Image Credit: Office of the Prime Minister
This paper is published as part of IPD’s China Strategy Project.
It is widely acknowledged that the rules-based international order is in crisis. Russian revanchism has destroyed Europe’s collective security architecture, while persistent North-South disputes threaten the smooth functioning of global multilateralism. But it is China’s steady rise that presents the more long-term and formidable challenge to the status quo, even if Beijing has benefited to a significant extent from the existing order.
Often characterized as a “middle power”, Canada is said to retain a major stake in the survival of the rules-based order. Encouraging China to adhere to existing international norms – whether through engagement, coercion, or a combination of both – is therefore thought to be a core foreign policy imperative for Ottawa if it wishes to preserve the international conditions which have underpinned Canadian prosperity and security since World War II.
This paper takes issue with both aspects of this conventional narrative. First, it is not merely the rules-based international order that is in crisis. Rather, in addition to the flaws inherent to the concept of “rules-based order” itself, the more significant development is that any recognizable form of order appears implausible today. Second, although Canada may retain a stake in the survival of rules-based multilateralism for other reasons (such as its reliance on international trade), its preferred vision of international order does not flow from its supposed middle power status. This is because Canada is no longer a middle power.

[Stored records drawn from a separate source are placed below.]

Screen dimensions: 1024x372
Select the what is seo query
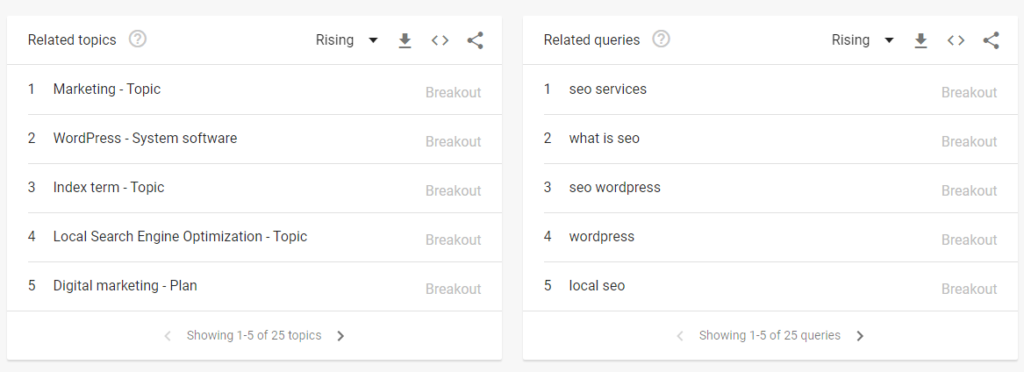click(770, 139)
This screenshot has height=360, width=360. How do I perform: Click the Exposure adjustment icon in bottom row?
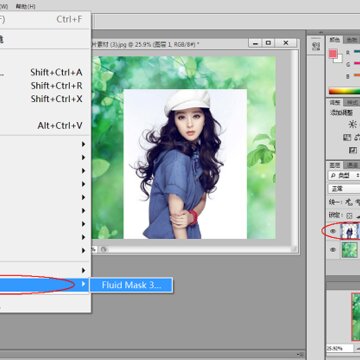(353, 150)
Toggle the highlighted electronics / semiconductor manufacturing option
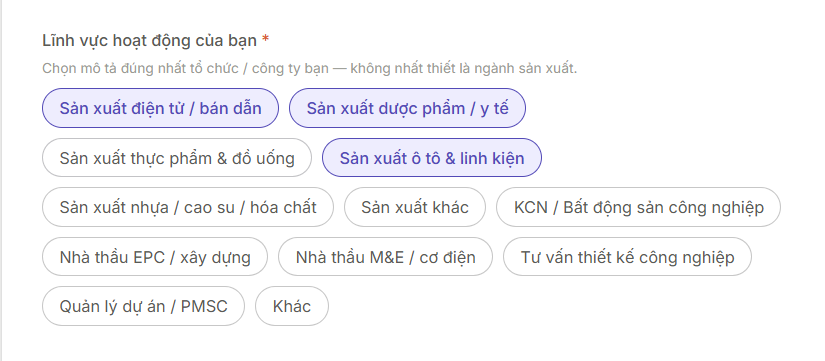The width and height of the screenshot is (825, 361). (x=160, y=108)
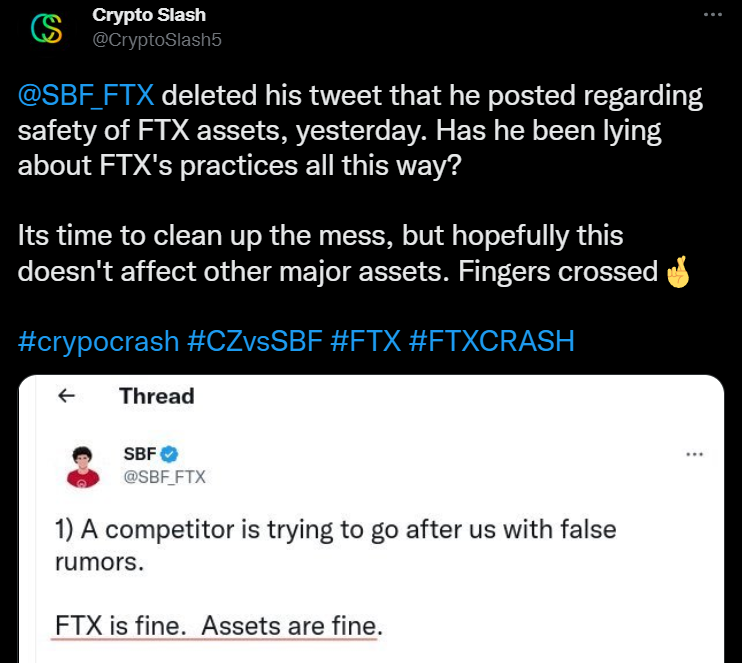Click the back arrow in the Thread header
This screenshot has height=663, width=742.
(67, 396)
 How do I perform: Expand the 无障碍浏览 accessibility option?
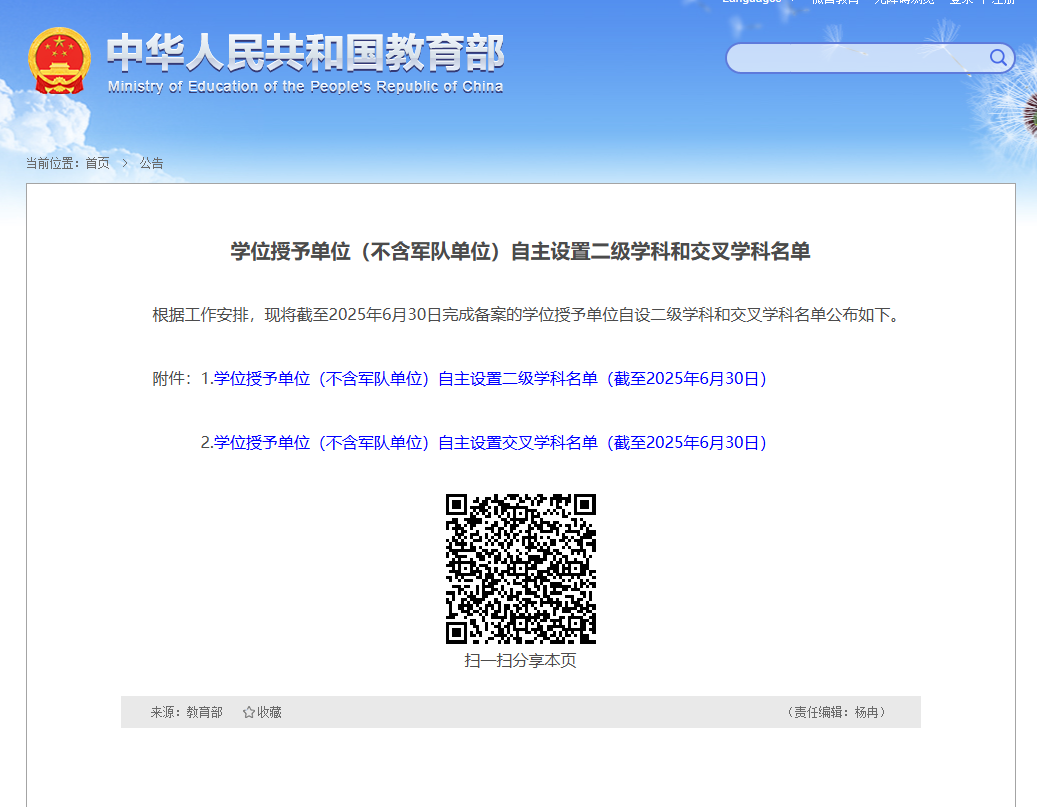pos(903,2)
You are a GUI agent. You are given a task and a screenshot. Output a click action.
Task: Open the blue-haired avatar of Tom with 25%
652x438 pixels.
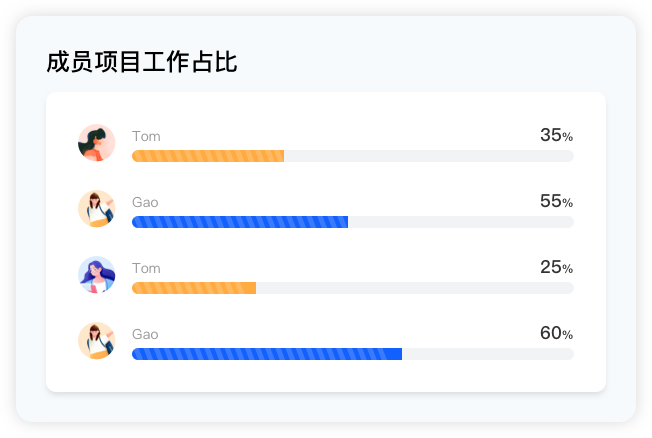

Both of these facts should inform Canada’s approach toward relations with China, as well as the scope and goals of Canadian foreign policy more broadly. Specifically, in spite of recent tensions in the Canada-China relationship, Ottawa would be wise to adopt a posture rooted in caution and restraint, cooperating with Washington on the security implications of China’s rise where necessary while keeping the door open to engagement with Beijing where possible.
Rules-Based Order?
The term “rules-based international order”, at the heart of Canada’s foreign policy since a 2017 speech to Parliament delivered by then-Foreign Affairs Minister Chrystia Freeland, comes with obvious appeal. Its imagery clearly draws a line in the sand between previous historical eras and the present day. Unlike the 19th and 20th centuries which were based on spheres of influence and “might makes right”, so the argument goes, the post-World War II era has gradually sought to enmesh states into a form of interaction rooted in multilateral institutions and rules-based cooperation.
However, the term “rules-based order” suffers from three key deficiencies.

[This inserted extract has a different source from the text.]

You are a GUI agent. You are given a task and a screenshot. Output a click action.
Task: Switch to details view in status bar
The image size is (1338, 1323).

The first – and simplest – is definitional: Whether the word “rules” is interpreted loosely or strictly, the concept of “rules-based order” becomes problematic. The looser definition is undermined by the fact that all orders are, to some extent, based on rules (whether formal or informal), if only to render state behaviour more predictable. The stricter understanding of rules – rooted in “thick” multilateral institutions and an extensive body of international law – may make the distinction clearer between the characteristics of the post-World War II system and those of previous eras. However, as Patrick Porter has illustrated, this makes the term “rules-based order” oxymoronic: Strict rules suggest the need for rigidity in their application, whereas the task of preserving order inevitably requires compromise.

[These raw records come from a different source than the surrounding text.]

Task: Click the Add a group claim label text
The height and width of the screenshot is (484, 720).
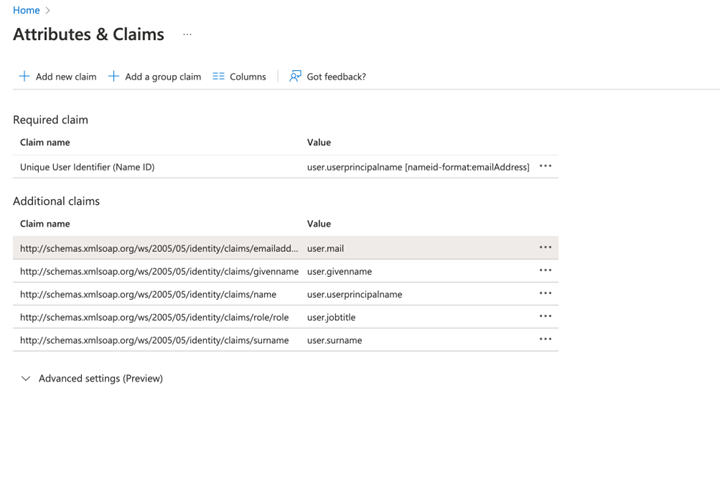Action: pyautogui.click(x=163, y=76)
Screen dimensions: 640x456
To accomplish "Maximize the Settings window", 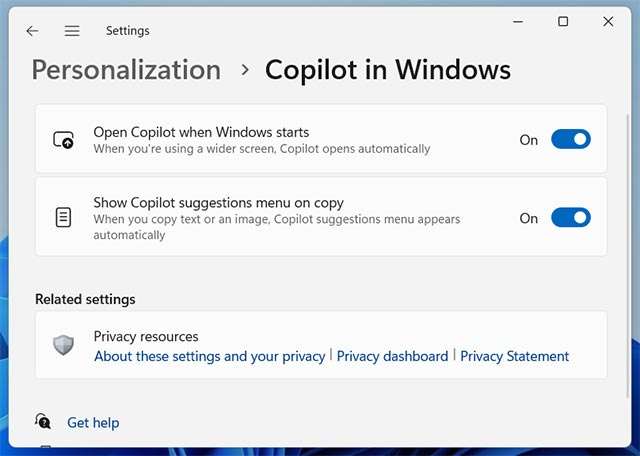I will coord(563,21).
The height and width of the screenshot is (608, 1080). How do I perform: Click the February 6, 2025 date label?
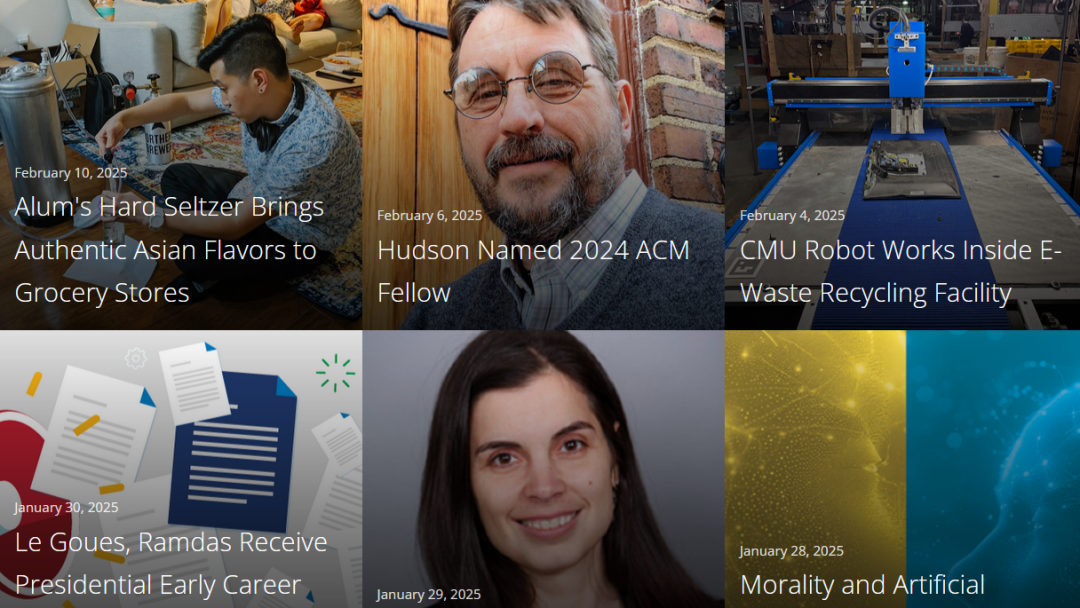[x=429, y=216]
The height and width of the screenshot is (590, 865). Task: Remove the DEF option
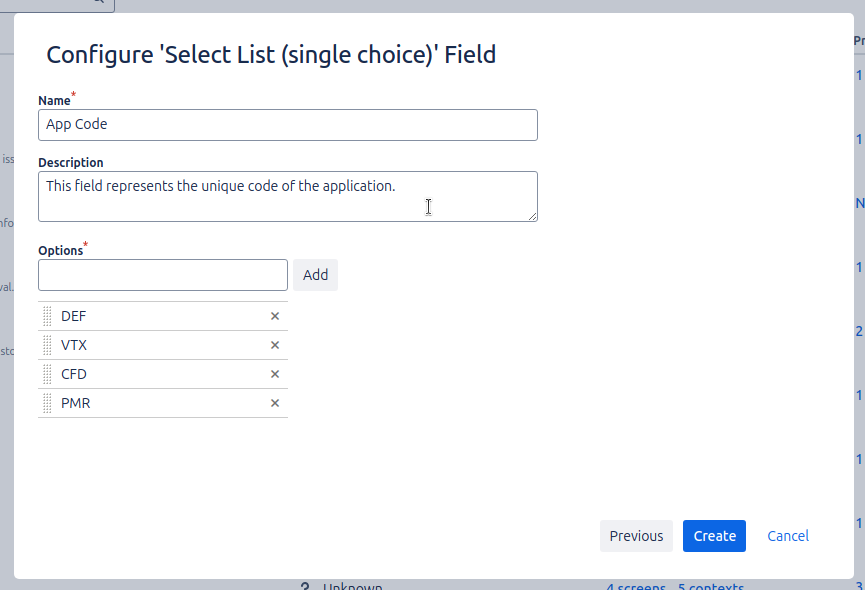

The second, perhaps more complex issue concerns the perceived legitimacy of the rules themselves. Today’s changing global balance of power has been accompanied by great powers contesting the norms which should underpin the international order. As such, while it may be in vogue for Western leaders to insist that China must respect the established rules, this entirely misses the point. Norms are political by their very nature, as they are the product of struggles to shape their content and meaning. The question not only of what rules, but also of whose rules, should apply is impossible to avoid.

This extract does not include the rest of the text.